Elitist snobbery drives away the weaker players.
If a player is casual then it's obvious that they aren't interested in becoming a master or anything. They just enjoy the game. You know what happens when someone brags about their rating? Some loser with a higher rating comes around and brags about their crap. So it pays to be humble if only for the fact that you avoid people like that.
And it's always the class players too. You never see professionals or anyone that knows what their doing with attitudes like that in any competitive activity unless it's for publicity.
You got a fight with an amateur? You finish the fight and go home.
Gotta soccer game with JV? Pwn them with yer mad skillz and go to iHop and celebrate.
Gotta play a 1000 at chess? Whine about how inferior he is to you and then rant about how good you are. Sigh every ten minutes or so just to make the kid speed up and feel bad about himself and finish the game. Then go home and stroke your ego....
Unbelievable...
Yes there are some that just enjoy the game and don't allow it to define who they are. So we don't really need to brag because it's just one of the many things we do. Maybe we're not the best at it, but we're probably having more fun than the people that go home and have a cry after every loss.
It's not elitist snobbery... It's just annoying. Anyone below 1000 at chess is still hanging kings and missing stalemates, and shouldn't play tournaments. It just wastes everyone's time. That's all I'm really saying. It's like in P.E. when there's one kid on your team who just doesn't get it, and the whole class has to waste like a half hour just to explain the rules to him...
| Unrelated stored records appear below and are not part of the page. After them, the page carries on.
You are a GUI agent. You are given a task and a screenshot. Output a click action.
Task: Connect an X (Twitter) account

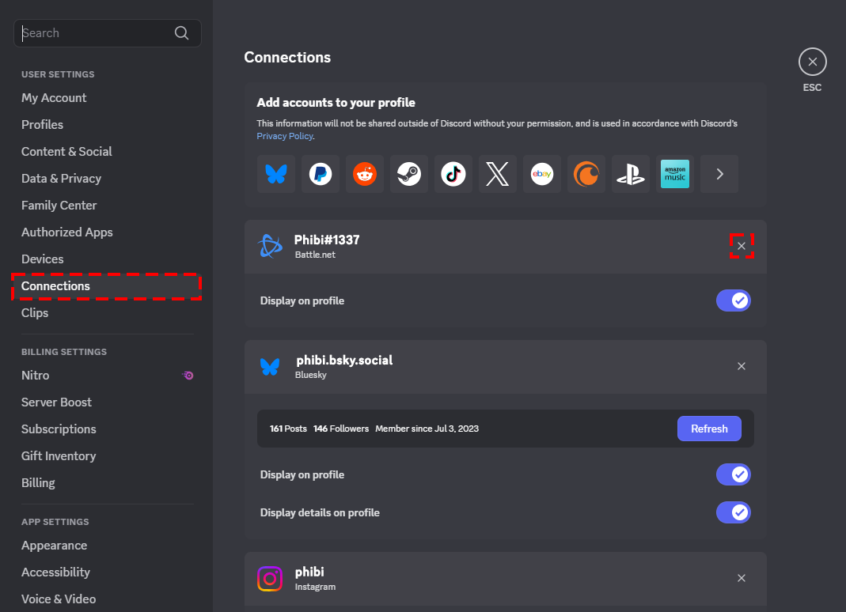(x=497, y=173)
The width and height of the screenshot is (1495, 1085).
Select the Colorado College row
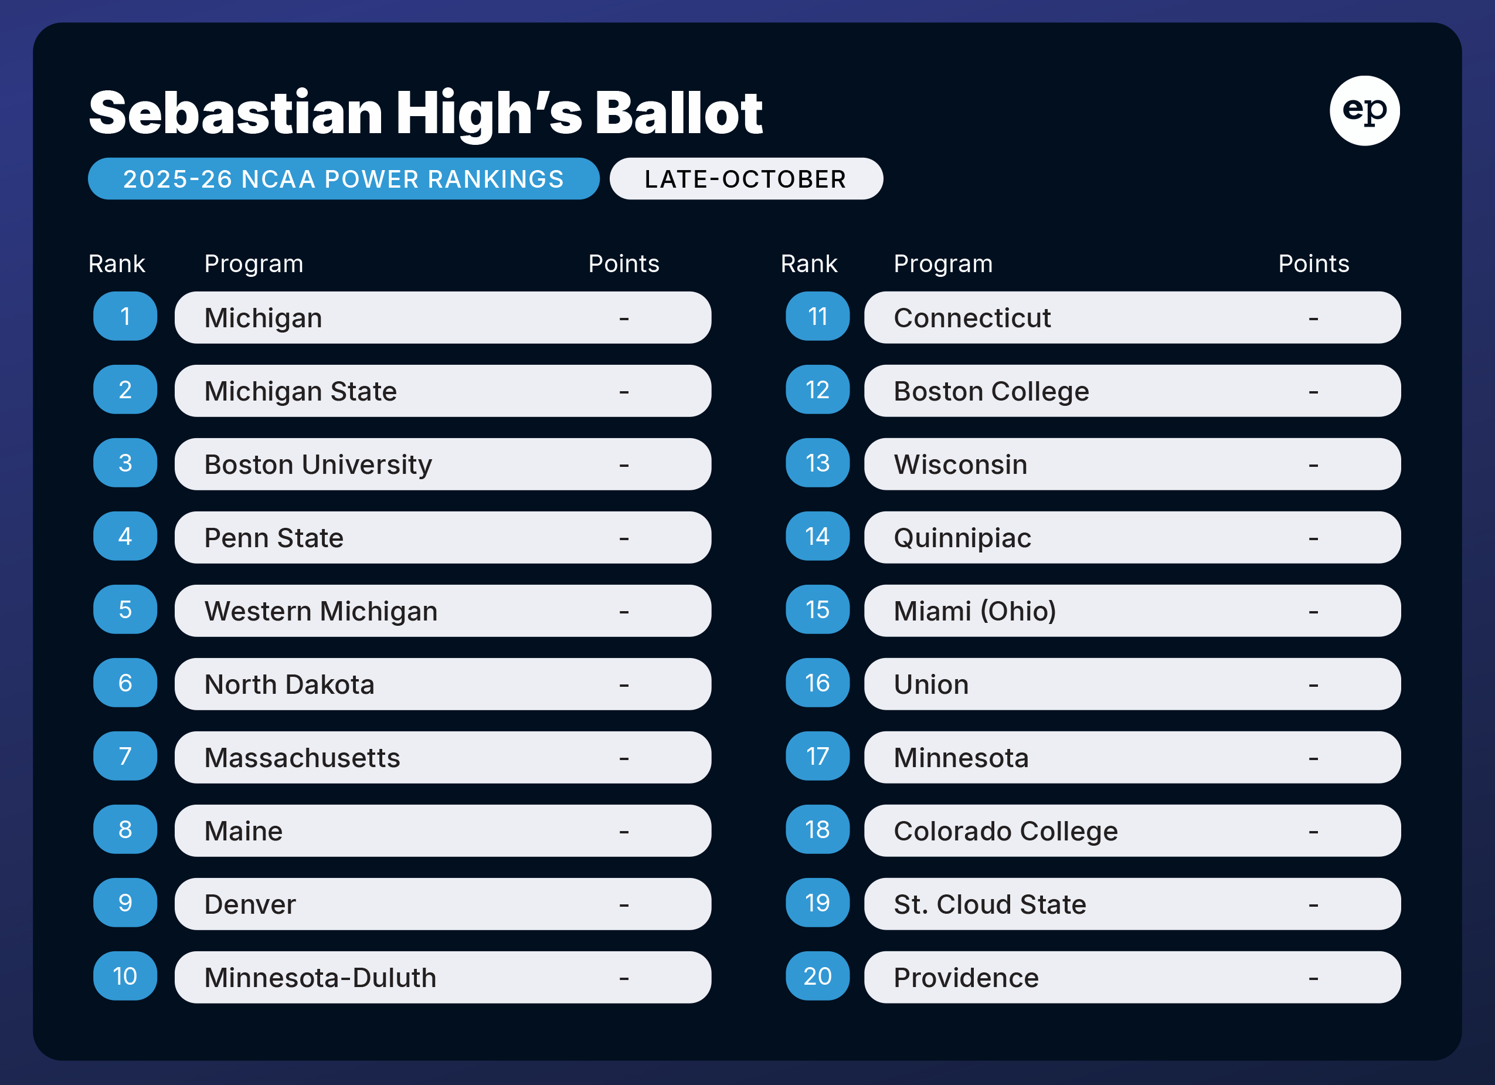point(1132,830)
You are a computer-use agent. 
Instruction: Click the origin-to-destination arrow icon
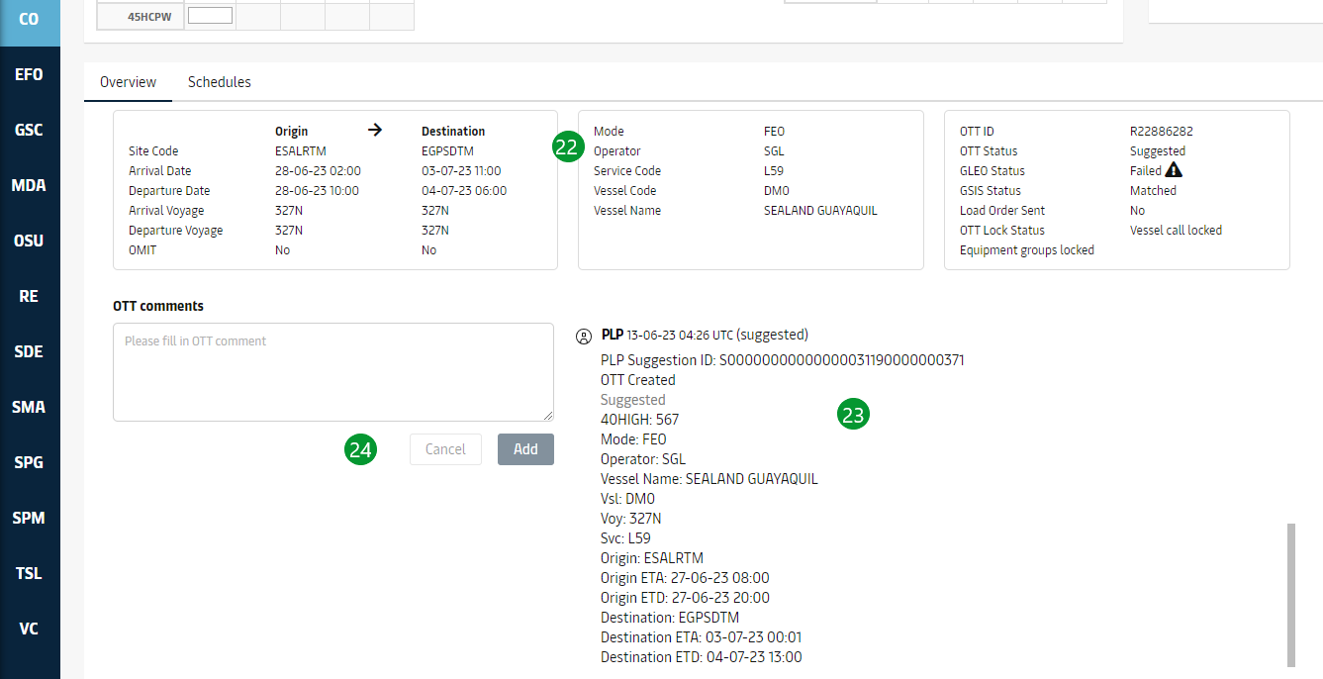(x=375, y=130)
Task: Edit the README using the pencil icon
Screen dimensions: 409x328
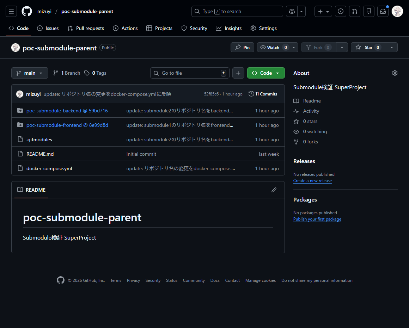Action: (274, 190)
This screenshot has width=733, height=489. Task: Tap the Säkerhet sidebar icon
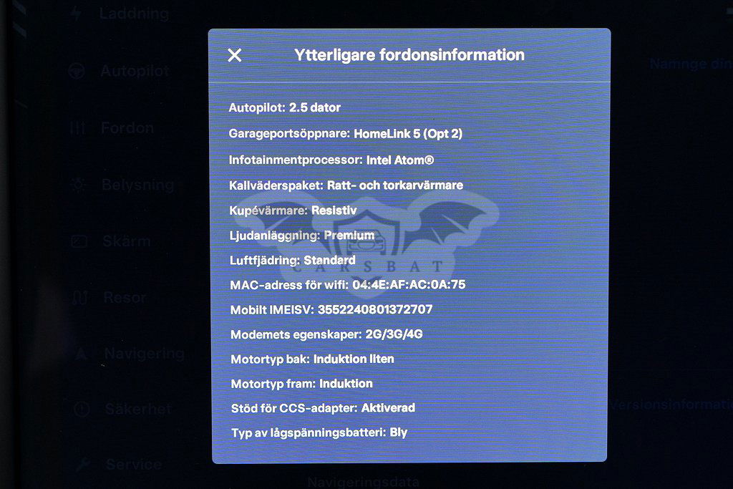pos(81,409)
But the main difference is that while P.E. is mandatory, tournaments are supposed to be a proving ground where people at least know the rules and how to play. Players under 500 at tournaments are the rough equivalent of someone trying out for a high school basketball team without knowing how to shoot, dribble, or pass, wasting astronomical amounts of everyone's time and accomplishing nothing. If that's elitist to say, then fine.
Actually a tournament is an organized competition for a certain game or event. Why are you saying people below 1000 shouldn't play in tournaments? If they're willing to pay to enter then they're supporting the organization, right? If they really suck and get beaten every time, either they will keep coming back unprepared (which I really doubt since it's just throwing money away) or they will stop going and either improve or not improve. In your last post you mentioned the fact that it bothers you that you would have to wait a long time after beating a terrible player. Well, that sounds like a complaint for the tournament organizers, not for the people who you are easily beating. Besides that, all the more time to practice tactics or whatever you need to do to get ready for the true competition.
You seem to make a nice point, but I'm only 1700 and not very good so who am I to judge.
As satire that was a very funny post.
As to the original post, I think inferiority complex exists in some people and it has nothing at all to do with chess. Inferiority complex in chess is a symptom of inferiority complex in general, which is generally a symptom of low self-esteem.